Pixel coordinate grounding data
--------------------------------
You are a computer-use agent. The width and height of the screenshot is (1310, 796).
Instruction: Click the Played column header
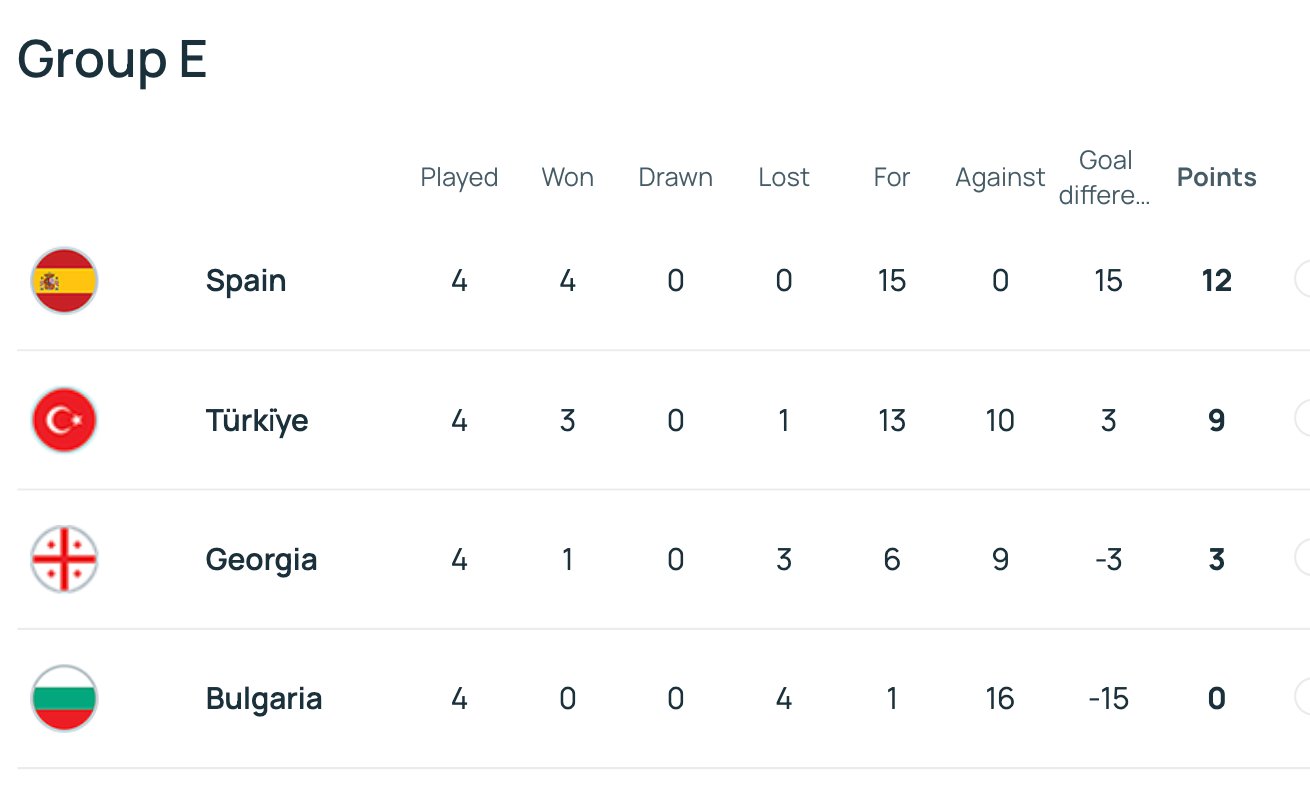[459, 178]
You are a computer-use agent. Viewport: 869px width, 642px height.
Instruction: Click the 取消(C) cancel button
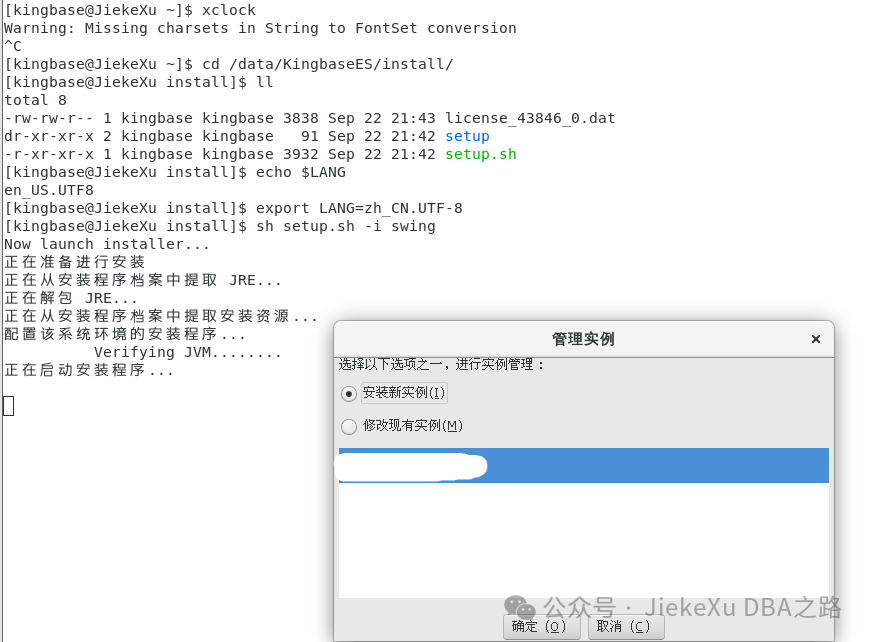pos(626,625)
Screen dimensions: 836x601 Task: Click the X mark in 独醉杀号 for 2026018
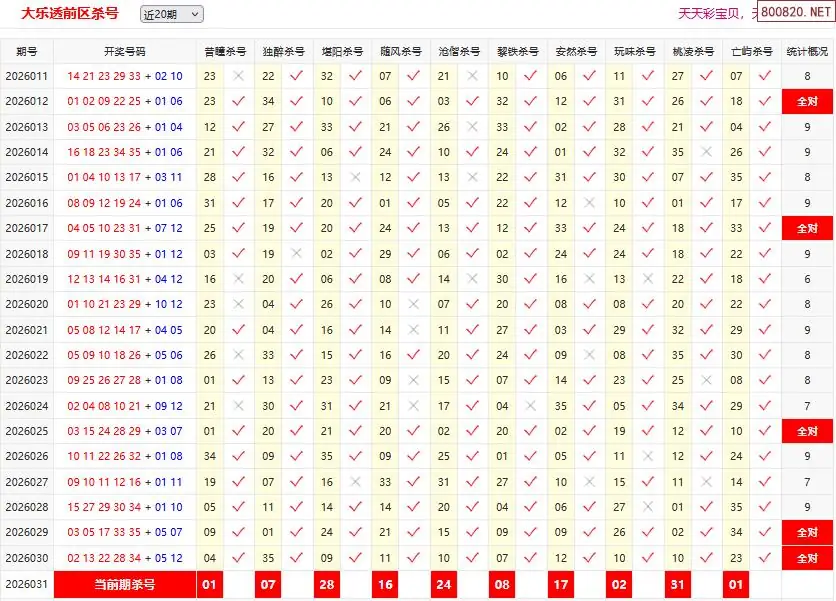tap(296, 254)
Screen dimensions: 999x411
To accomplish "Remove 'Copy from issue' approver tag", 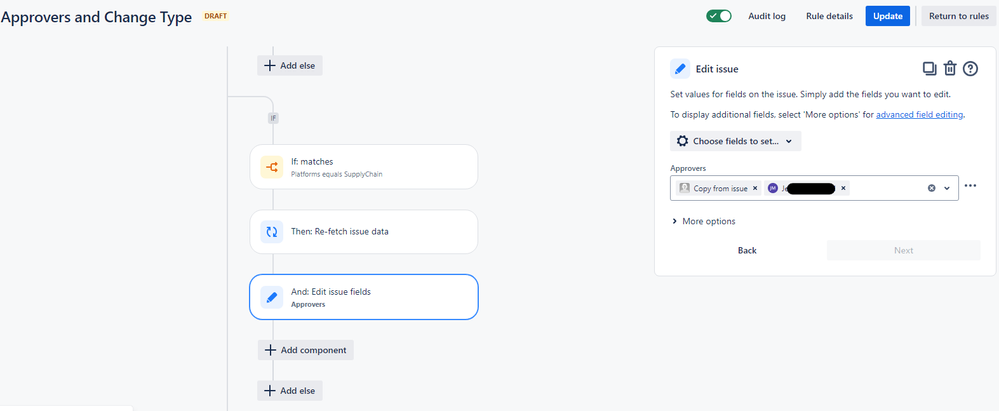I will click(755, 188).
--------------------------------
| Exercise goal |
Each line of the records that contains the string "agent" must be copied.

| Your response |
You are a computer-use agent. The width and height of the screenshot is (1310, 796).
You are a computer-use agent. Viewport: 869px width, 642px height.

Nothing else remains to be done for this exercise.